Your copy runs from the line containing "The height and width of the screenshot is (877, 1372)." through the last line of the listing, both included. Restate those lines word for word and leave out pictures.

· · · · ·

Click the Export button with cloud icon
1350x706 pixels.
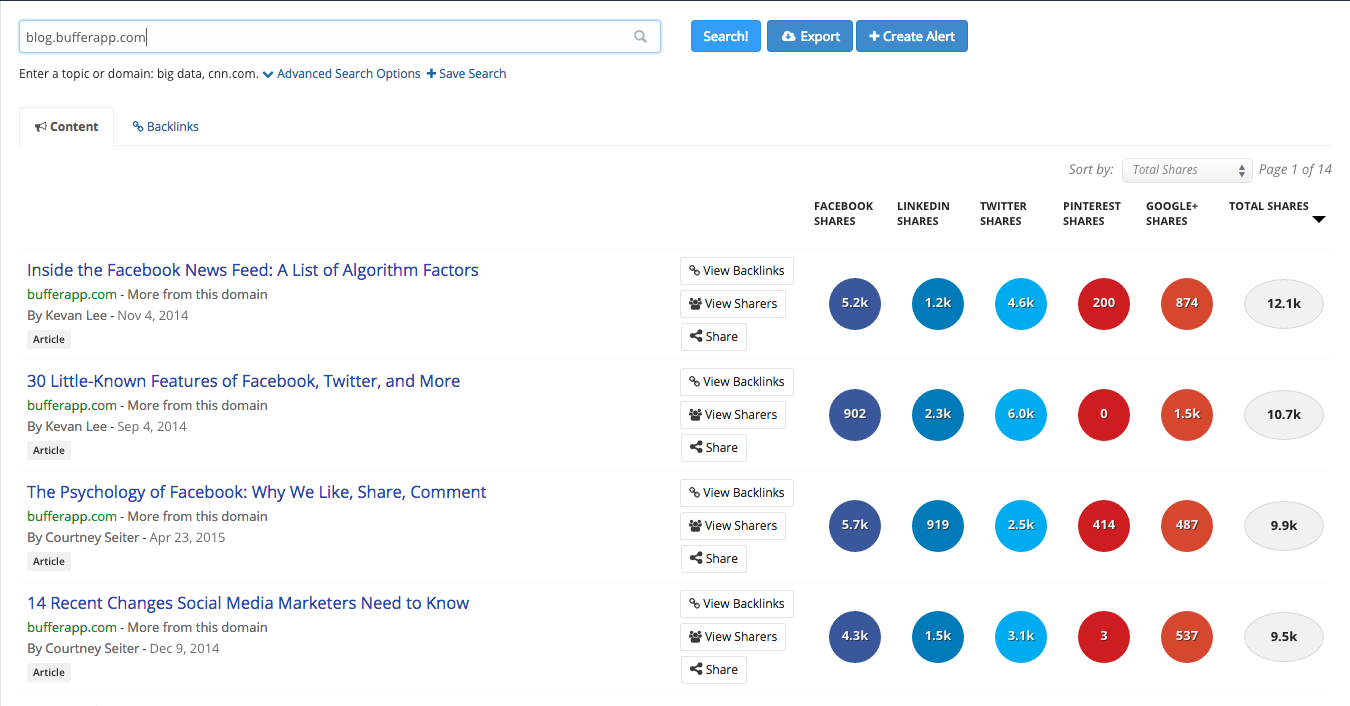coord(810,36)
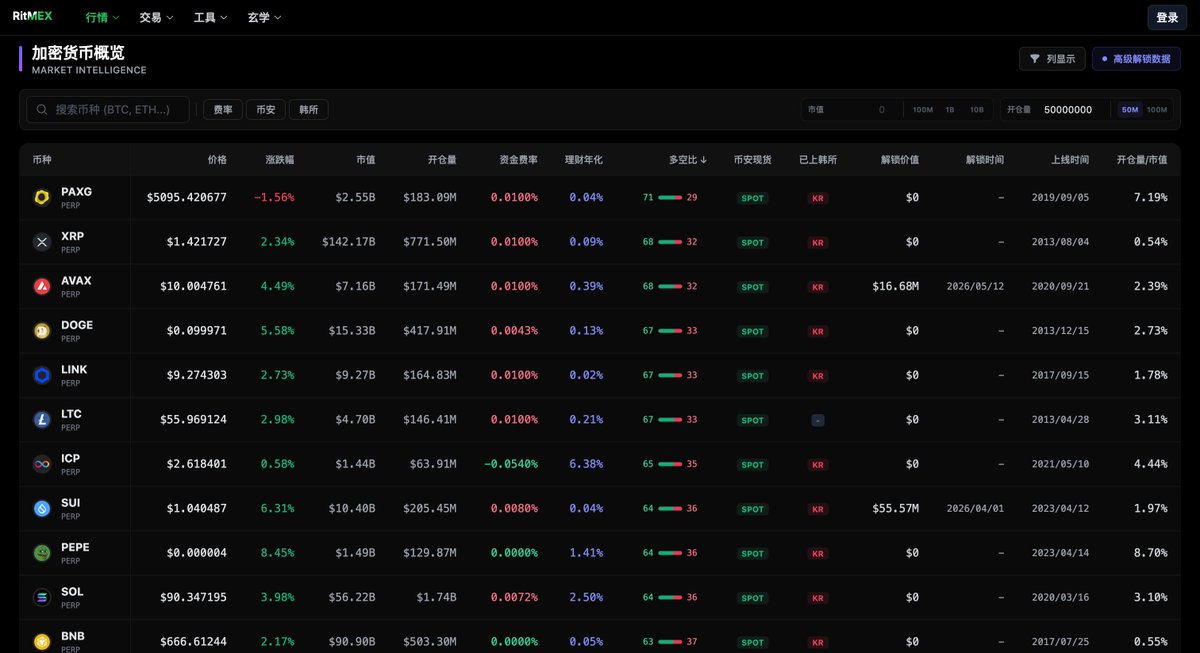Click the SUI coin icon
The image size is (1200, 653).
click(x=42, y=508)
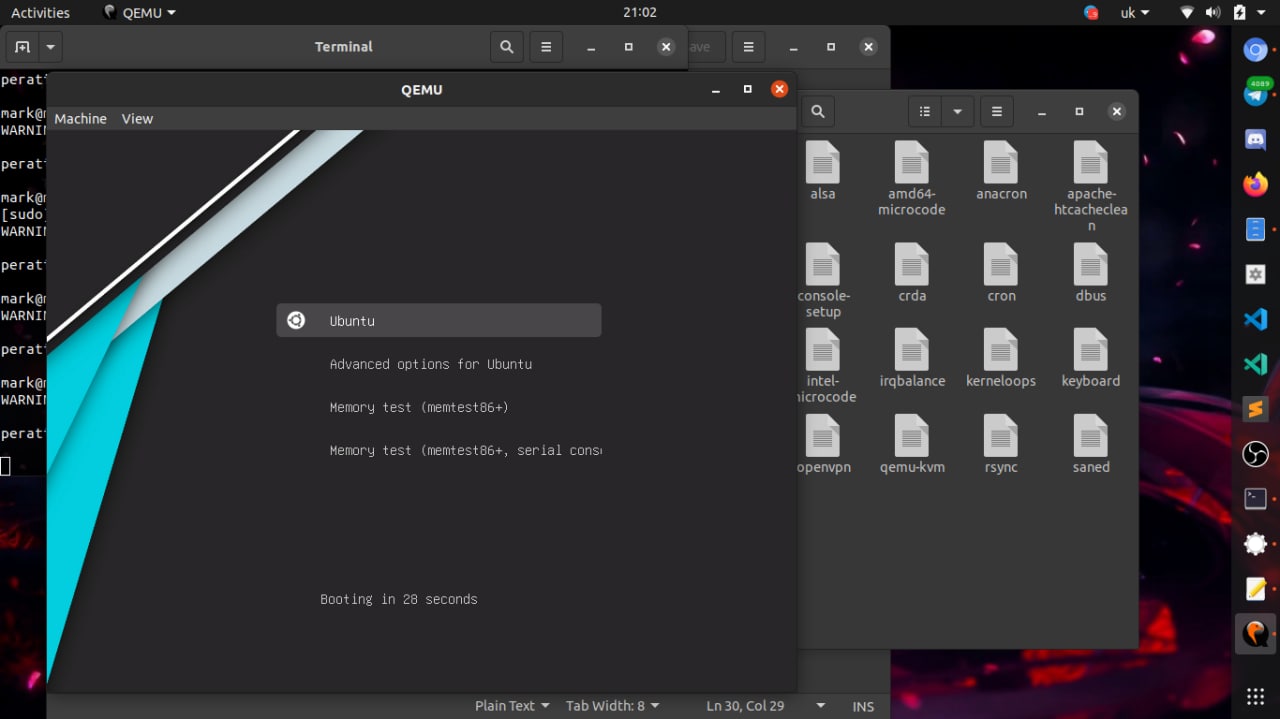The image size is (1280, 719).
Task: Open the Tab Width dropdown
Action: (x=612, y=706)
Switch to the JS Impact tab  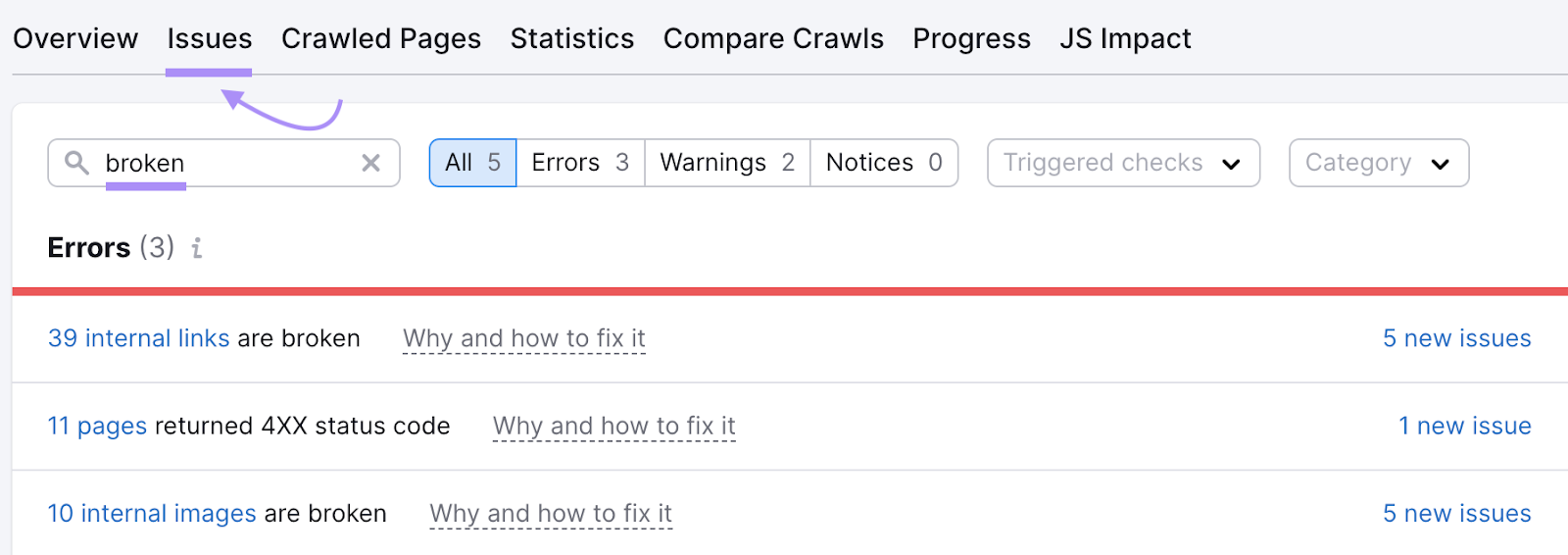click(1125, 39)
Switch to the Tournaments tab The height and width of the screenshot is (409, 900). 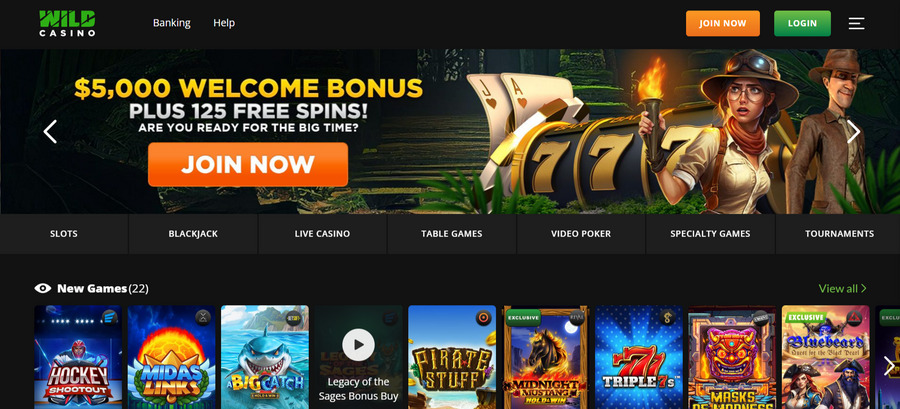point(838,234)
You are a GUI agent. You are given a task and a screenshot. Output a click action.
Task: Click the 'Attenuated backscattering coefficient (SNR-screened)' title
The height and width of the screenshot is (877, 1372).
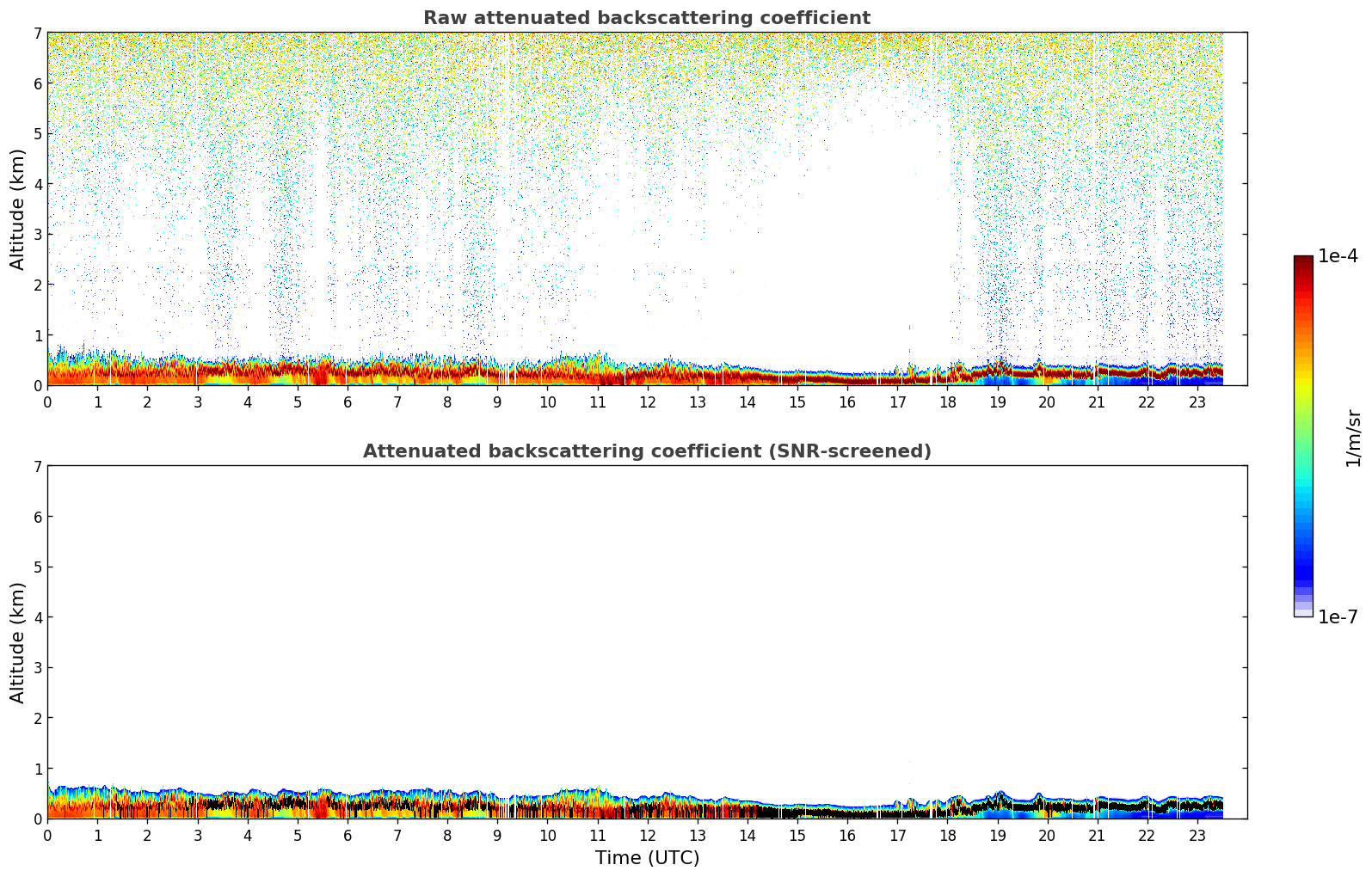(647, 451)
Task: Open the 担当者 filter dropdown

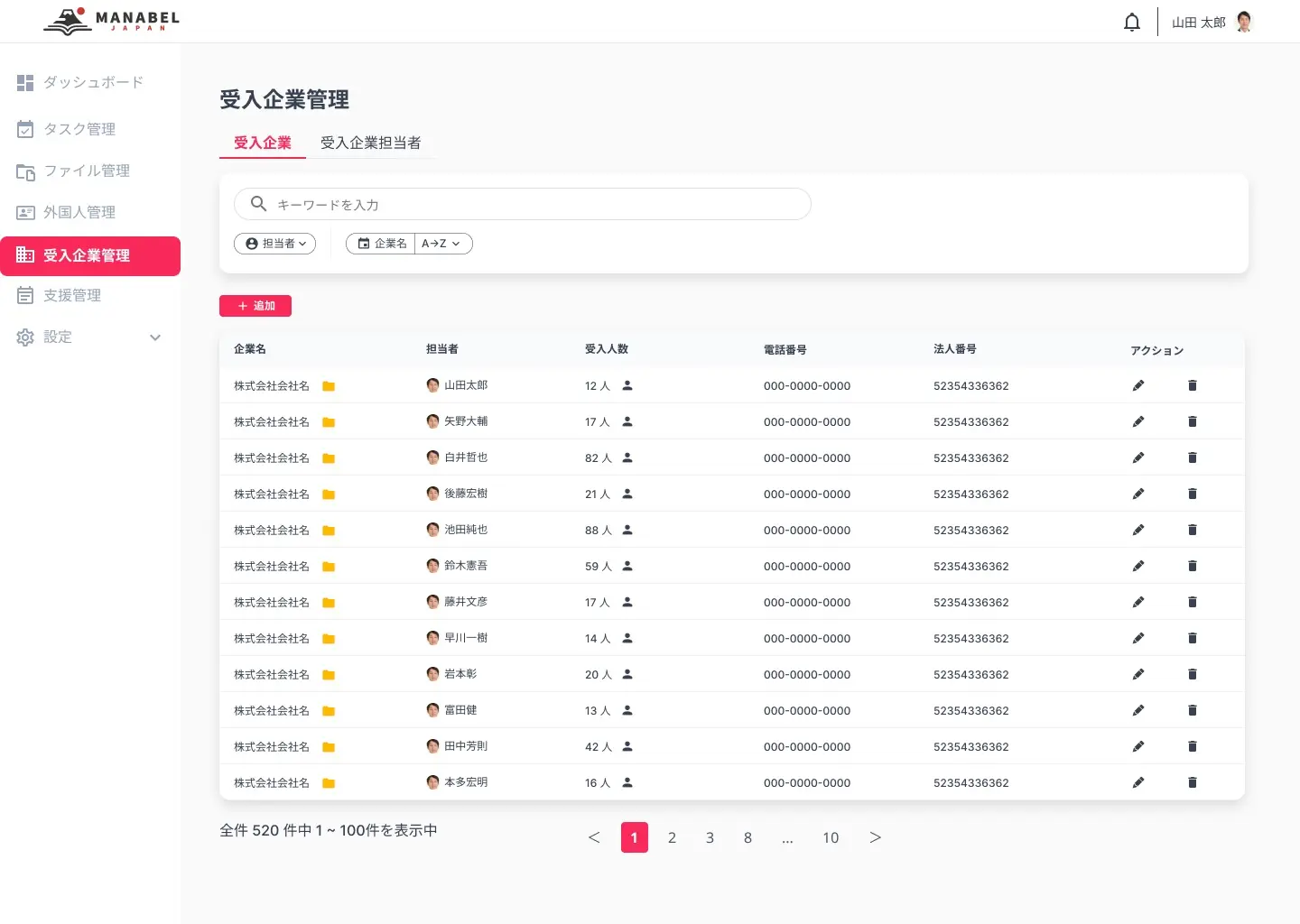Action: [274, 243]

· · · · ·

PROBLEM SOLUTION |
The height and width of the screenshot is (877, 1372).
(647, 451)
Task: Open the 担当者 filter dropdown

Action: [274, 243]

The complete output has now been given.